→ WHAT YOU HAVE TO DO: Among the entries below, please show each line that carries the word "target".

++++ DATA SUPPLIED

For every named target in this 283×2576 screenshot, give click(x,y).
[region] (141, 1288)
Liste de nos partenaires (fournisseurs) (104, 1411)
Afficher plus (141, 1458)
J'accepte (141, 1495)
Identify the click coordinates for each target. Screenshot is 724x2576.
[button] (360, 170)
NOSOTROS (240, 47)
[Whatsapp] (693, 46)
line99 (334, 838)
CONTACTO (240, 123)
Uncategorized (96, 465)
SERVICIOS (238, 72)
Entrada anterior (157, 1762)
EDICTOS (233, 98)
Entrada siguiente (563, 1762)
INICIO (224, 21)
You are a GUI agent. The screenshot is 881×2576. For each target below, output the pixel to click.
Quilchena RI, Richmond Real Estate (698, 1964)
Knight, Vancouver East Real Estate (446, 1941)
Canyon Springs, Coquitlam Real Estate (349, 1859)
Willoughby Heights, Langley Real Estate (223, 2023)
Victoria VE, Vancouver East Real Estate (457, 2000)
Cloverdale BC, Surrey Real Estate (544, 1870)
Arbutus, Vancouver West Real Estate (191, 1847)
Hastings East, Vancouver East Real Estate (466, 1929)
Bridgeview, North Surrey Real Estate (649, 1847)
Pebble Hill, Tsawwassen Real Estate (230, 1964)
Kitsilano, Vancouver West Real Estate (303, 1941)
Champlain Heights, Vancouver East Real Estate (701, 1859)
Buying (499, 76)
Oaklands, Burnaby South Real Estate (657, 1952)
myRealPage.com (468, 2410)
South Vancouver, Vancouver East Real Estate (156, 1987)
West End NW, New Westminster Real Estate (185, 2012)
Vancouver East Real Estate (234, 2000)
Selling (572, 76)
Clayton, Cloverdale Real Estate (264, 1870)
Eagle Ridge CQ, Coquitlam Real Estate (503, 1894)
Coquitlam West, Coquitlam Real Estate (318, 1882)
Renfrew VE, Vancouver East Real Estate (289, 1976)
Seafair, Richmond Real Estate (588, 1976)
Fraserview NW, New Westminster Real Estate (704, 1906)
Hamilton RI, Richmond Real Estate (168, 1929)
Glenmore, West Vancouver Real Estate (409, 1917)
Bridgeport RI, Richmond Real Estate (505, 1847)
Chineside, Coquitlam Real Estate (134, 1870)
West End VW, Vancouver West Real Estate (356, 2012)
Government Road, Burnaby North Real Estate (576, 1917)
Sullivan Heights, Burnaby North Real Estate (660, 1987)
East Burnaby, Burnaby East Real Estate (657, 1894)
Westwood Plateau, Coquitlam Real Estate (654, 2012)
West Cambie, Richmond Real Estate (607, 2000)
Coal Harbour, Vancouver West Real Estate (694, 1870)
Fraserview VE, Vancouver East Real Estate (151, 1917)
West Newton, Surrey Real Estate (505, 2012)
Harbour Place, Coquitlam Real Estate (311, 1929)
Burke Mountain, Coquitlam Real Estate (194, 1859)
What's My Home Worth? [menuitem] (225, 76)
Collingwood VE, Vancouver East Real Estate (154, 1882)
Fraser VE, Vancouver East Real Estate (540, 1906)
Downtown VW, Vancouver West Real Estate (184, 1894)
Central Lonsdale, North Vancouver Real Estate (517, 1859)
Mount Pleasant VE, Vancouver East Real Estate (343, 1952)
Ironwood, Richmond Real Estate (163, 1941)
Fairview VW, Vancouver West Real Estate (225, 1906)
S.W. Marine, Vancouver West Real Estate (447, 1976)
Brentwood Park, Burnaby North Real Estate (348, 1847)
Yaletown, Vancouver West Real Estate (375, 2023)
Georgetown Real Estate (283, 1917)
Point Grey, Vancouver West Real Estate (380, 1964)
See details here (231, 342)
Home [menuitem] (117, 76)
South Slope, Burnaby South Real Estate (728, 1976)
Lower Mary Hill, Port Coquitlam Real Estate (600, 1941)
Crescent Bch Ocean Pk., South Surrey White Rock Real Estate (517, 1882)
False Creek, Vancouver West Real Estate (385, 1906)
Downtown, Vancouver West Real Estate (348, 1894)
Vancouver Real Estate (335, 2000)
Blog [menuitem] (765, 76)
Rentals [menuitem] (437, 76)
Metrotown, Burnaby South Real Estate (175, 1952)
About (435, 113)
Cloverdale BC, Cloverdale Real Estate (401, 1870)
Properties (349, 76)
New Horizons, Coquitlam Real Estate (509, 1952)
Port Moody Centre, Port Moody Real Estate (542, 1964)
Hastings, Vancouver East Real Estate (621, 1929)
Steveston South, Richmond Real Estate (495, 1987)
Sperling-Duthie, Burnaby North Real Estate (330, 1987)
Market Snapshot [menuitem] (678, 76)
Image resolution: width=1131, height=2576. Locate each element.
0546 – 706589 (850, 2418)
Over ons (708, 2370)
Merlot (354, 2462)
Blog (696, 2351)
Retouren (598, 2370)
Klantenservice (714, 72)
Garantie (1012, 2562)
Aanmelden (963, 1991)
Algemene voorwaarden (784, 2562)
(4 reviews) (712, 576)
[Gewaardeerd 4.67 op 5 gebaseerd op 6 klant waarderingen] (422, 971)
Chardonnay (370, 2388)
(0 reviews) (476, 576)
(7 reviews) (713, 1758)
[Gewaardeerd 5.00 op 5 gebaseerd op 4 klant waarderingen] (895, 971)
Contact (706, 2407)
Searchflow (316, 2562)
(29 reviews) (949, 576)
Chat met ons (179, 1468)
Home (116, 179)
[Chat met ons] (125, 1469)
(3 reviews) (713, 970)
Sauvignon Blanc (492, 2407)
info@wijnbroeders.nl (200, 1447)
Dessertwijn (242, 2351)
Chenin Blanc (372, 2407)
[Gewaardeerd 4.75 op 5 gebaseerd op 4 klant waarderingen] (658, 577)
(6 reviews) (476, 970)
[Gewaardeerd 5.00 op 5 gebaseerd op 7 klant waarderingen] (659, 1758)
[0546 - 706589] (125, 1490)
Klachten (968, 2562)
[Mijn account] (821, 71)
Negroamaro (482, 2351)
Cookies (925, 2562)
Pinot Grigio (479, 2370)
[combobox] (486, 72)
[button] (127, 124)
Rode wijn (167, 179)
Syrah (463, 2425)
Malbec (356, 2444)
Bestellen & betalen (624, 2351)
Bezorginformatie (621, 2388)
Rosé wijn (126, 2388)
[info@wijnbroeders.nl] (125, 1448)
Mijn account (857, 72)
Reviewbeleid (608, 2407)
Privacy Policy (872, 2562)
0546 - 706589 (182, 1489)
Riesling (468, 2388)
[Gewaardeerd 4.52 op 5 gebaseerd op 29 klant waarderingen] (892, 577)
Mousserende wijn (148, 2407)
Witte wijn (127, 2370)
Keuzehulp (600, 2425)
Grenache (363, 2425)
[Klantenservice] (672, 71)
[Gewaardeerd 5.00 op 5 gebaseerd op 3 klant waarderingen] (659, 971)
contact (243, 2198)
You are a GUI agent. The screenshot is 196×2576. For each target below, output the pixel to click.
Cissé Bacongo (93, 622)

++++++++

→ TASK RESPONSE:
For every named target in this 283×2576 screenshot, give click(x,y).
Identify the click coordinates for each target. Screenshot is 724x2576.
You are a GUI agent. The screenshot is 881×2576. For each target below, output the pixel to click.
You are a GUI agent. The screenshot is 196×2576. For each target below, output the pixel to click.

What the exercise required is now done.